- **Exercise aim**
Return all lines below containing the word "EDITION".

- **Task input**
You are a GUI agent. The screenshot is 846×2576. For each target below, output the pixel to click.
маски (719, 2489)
---
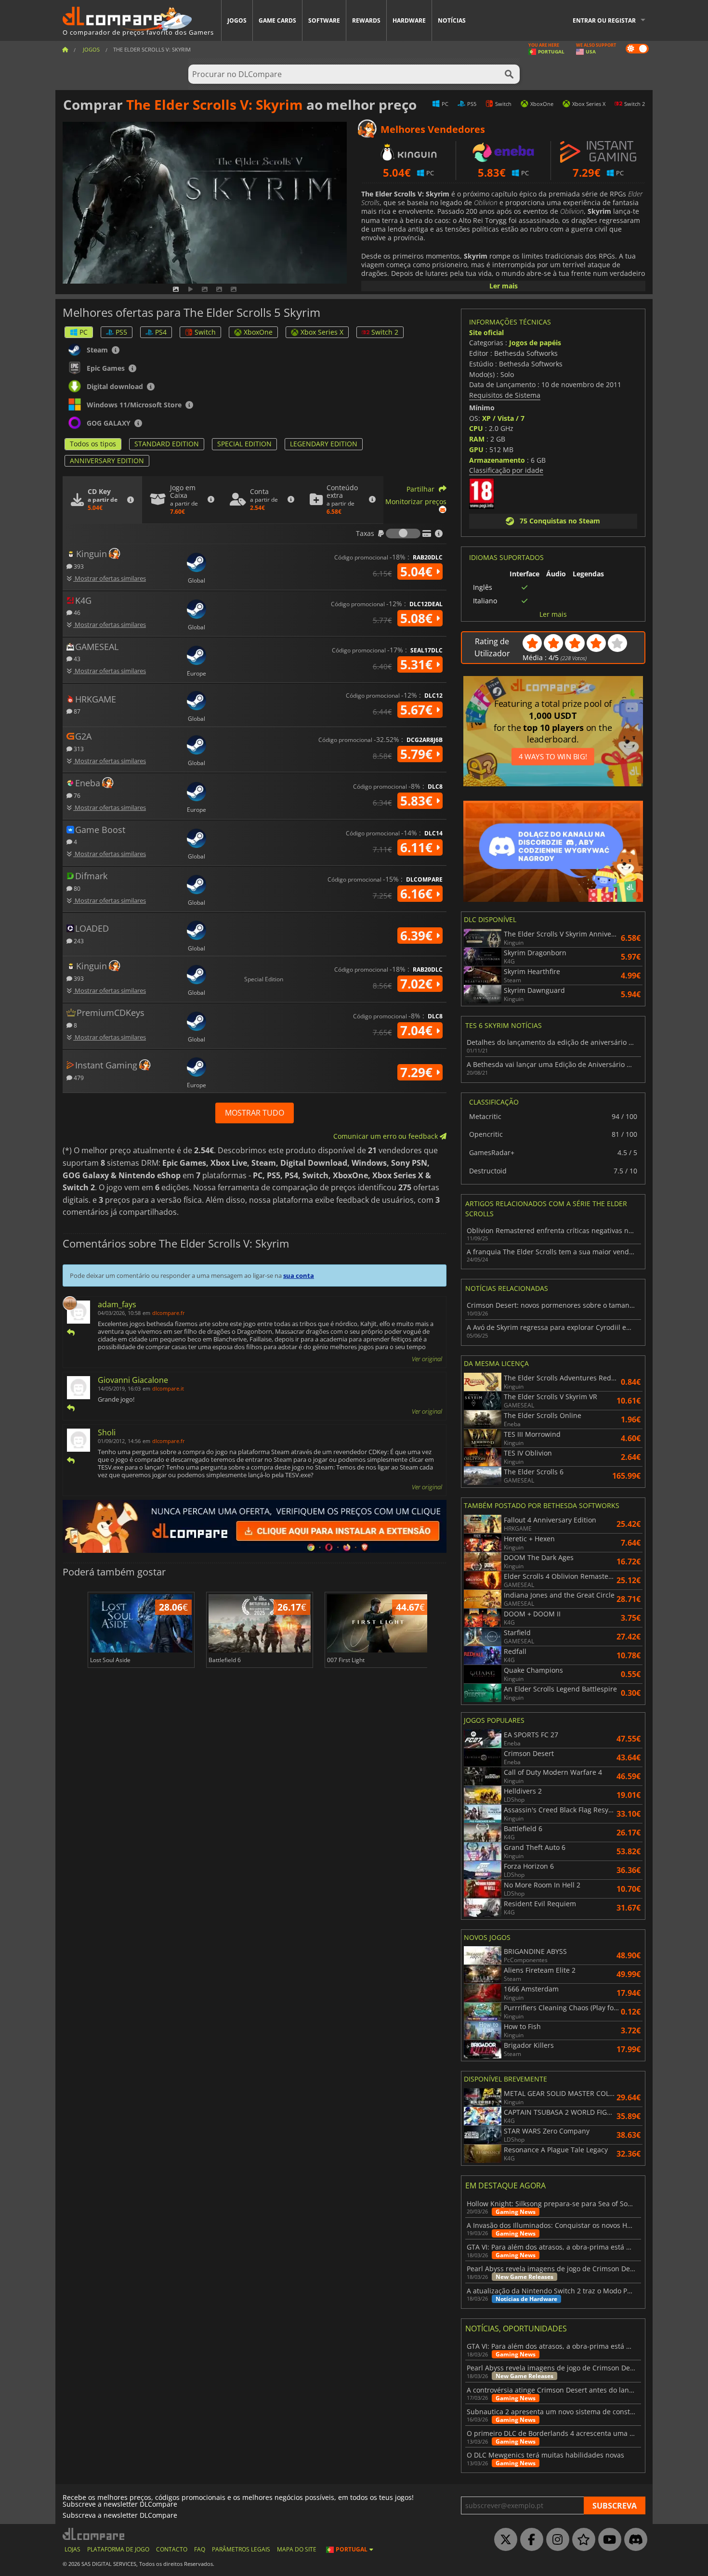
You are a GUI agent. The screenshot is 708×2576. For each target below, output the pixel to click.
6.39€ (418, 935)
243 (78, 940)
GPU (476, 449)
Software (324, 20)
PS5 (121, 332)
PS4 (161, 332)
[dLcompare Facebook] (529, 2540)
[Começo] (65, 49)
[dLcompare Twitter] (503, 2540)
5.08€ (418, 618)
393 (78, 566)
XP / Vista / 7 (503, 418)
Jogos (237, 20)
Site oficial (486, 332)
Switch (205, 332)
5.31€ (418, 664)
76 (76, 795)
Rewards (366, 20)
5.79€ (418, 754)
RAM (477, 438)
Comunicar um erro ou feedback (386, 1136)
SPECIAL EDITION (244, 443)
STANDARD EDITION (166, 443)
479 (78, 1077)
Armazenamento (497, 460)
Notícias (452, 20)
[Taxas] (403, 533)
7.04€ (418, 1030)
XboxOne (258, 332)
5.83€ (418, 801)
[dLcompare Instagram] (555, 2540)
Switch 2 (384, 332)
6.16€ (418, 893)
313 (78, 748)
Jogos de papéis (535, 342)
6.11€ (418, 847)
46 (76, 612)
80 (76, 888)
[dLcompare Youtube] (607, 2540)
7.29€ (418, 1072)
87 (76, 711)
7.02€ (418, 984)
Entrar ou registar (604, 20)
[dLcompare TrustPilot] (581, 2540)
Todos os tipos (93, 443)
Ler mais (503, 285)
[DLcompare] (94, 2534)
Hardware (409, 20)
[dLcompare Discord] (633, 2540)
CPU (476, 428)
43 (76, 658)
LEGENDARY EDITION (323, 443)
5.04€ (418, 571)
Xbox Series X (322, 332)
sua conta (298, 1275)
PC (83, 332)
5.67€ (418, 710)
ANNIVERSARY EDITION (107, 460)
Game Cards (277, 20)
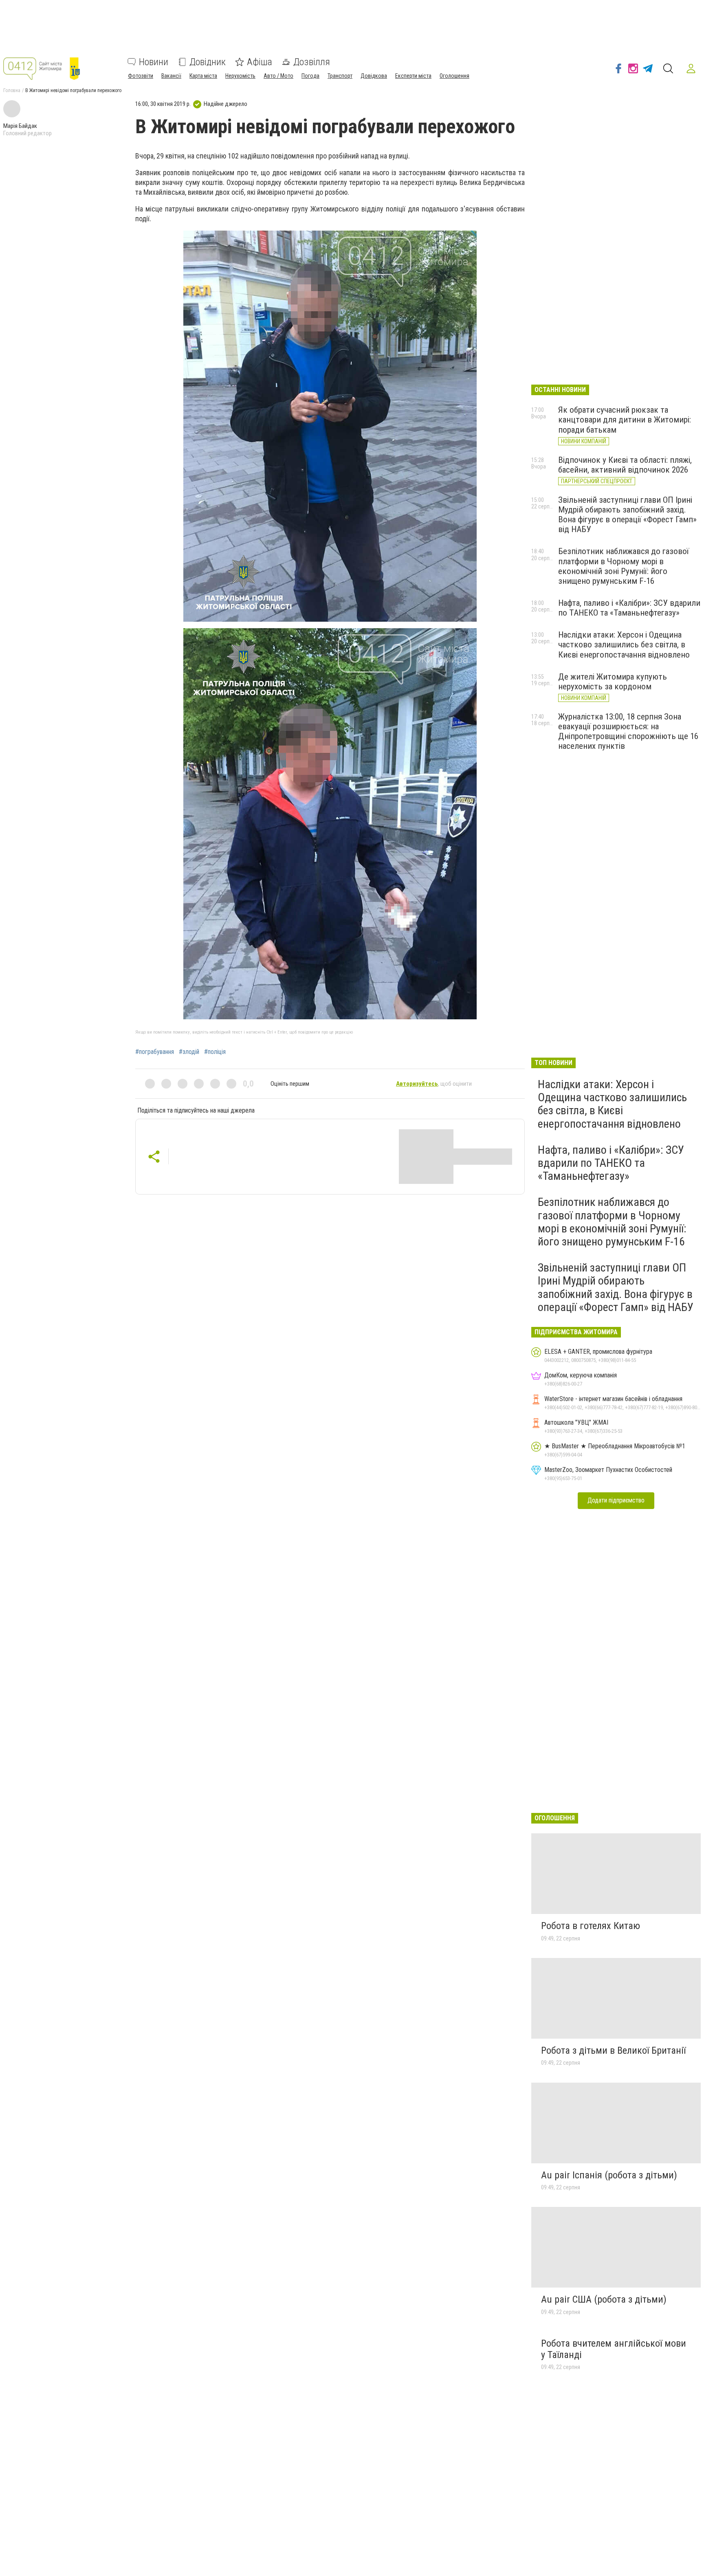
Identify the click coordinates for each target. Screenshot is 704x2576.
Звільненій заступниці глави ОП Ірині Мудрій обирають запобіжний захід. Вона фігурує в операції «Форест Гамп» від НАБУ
==
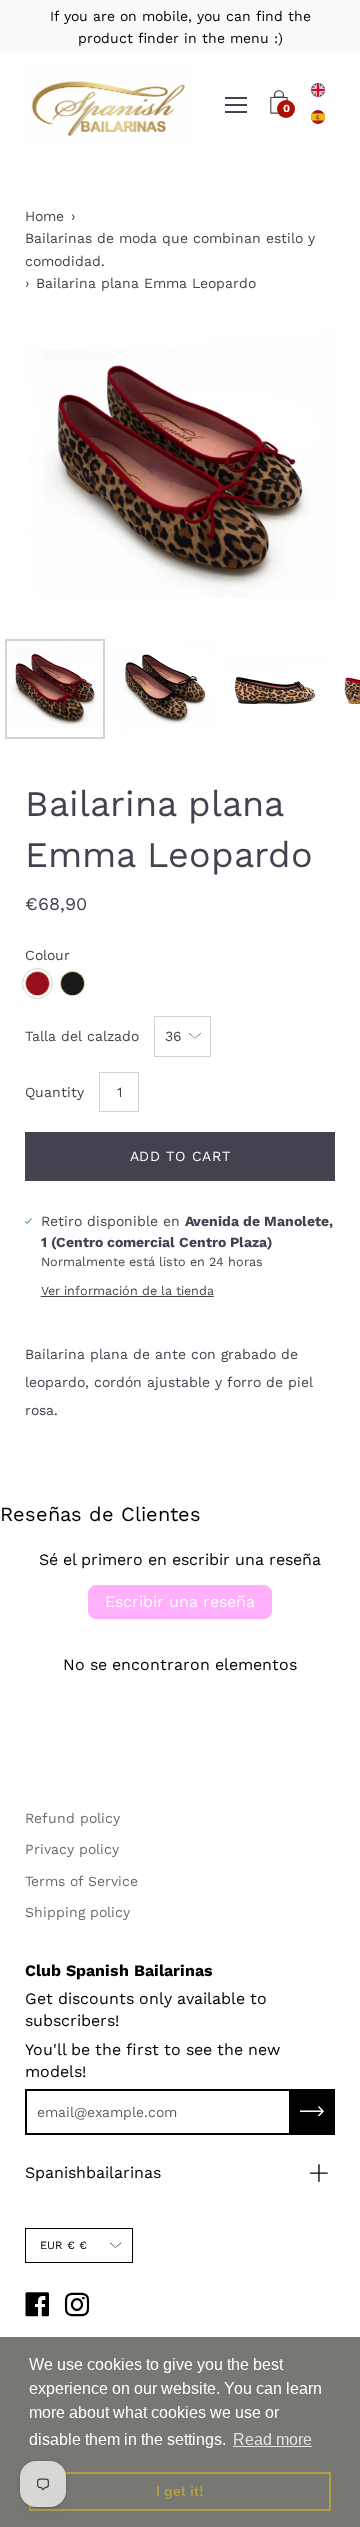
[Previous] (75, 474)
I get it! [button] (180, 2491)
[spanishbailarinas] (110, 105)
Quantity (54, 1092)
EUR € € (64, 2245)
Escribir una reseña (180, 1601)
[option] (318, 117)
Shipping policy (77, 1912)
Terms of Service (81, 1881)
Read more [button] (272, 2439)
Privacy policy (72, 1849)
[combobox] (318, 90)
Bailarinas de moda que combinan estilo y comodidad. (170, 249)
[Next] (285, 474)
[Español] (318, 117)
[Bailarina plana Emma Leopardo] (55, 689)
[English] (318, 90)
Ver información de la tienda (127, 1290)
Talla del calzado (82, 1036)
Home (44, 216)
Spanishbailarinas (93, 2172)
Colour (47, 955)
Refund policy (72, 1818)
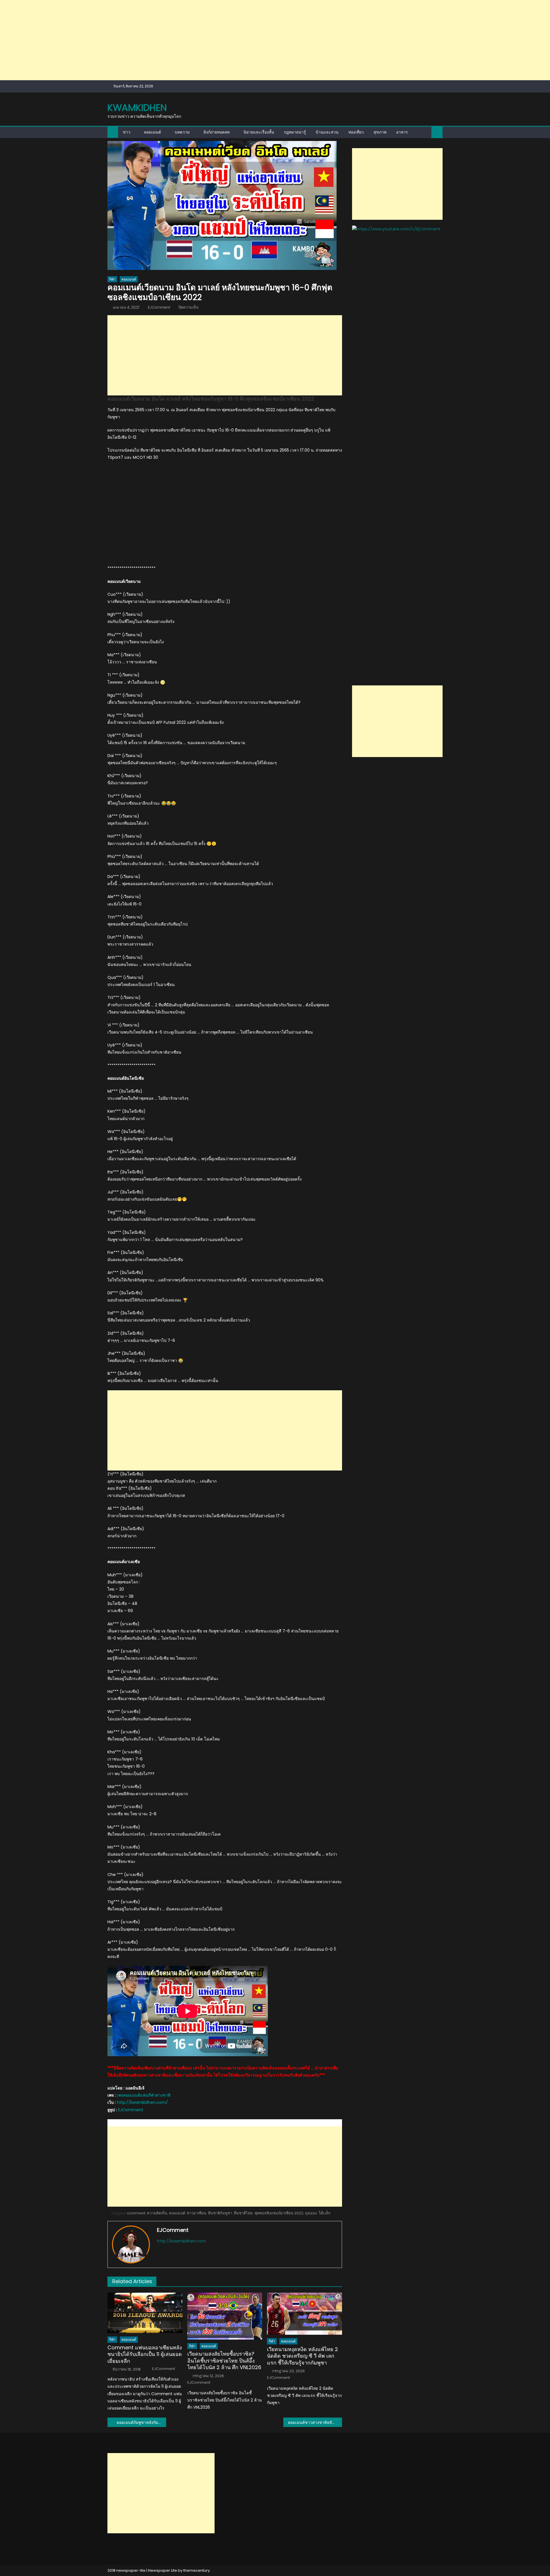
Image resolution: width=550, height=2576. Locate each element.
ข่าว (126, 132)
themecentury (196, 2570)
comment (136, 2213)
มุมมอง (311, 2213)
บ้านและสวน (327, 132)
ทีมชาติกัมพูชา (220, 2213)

- **Exercise response**
SPECIAL EDITION (244, 443)
STANDARD EDITION (166, 443)
LEGENDARY EDITION (323, 443)
ANNIVERSARY EDITION (107, 460)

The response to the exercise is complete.